■ Source document ■
|---|

Beneficial bacteria and beneficial yeast differ in cellular structure, genetic makeup, metabolic pathways, and mechanisms of action. Bacterial probiotics, such as strains of Lactobacillus and Bifidobacterium, play a vital role in shaping gut microbiota and strengthening intestinal barrier function.2 In contrast, yeast probiotics, such as Saccharomyces boulardii, compete with harmful microorganisms for gut colonization, promoting intestinal well-being. Another benefit of Saccharomyces boulardii is its remarkable ability to withstand antibiotic treatment, ensuring its survival even in the presence of antibacterial medications.1

Saccharomyces boulardii has been well-researched to support a variety of health challenges, including:

  • Helping prevent antibiotic-associated diarrhea1,3,4
  • Assisting in preventing travelers’ diarrhea1,5
  • Supporting Helicobacter pylori treatment-related symptoms6,7
  • Aiding in reducing C. difficile disease recurrences1,8
  • Supporting the management of irritable bowel syndrome symptoms.1,9
  • Promoting the restoration of short-chain fatty acid levels.1,10

There are several different Saccharomyces boulardii products available on the market. Some health care providers prefer administering Saccharomyces boulardii on its own, while other providers appreciate the convenience of having Saccharomyces boulardii combined with bacterial probiotics in the same supplement. Regardless, product confidence, durability and accuracy should always be considered when choosing a probiotic supplement.

  • Confidence: Provide patients with a professional brand that adheres to high ethics and quality standards.
  • Durability: Probiotic supplements can be sensitive to temperature and moisture. Look for products that are designed to be shelf-stable so they can maintain their potency without refrigeration.

|---|

■ Dataset excerpt ■
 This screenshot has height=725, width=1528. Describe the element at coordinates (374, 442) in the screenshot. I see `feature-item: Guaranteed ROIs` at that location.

|---|

■ Tasks to perform ■
1 – Which two bacterial probiotic genera does the passage on probiotics name as examples?
2 – Retype the stretch of the passage on probiotics from "There are several" through "a probiotic supplement.", word for word.

■ Written responses ■
1 – Lactobacillus and Bifidobacterium.

2 –
There are several different Saccharomyces boulardii products available on the market. Some health care providers prefer administering Saccharomyces boulardii on its own, while other providers appreciate the convenience of having Saccharomyces boulardii combined with bacterial probiotics in the same supplement. Regardless, product confidence, durability and accuracy should always be considered when choosing a probiotic supplement.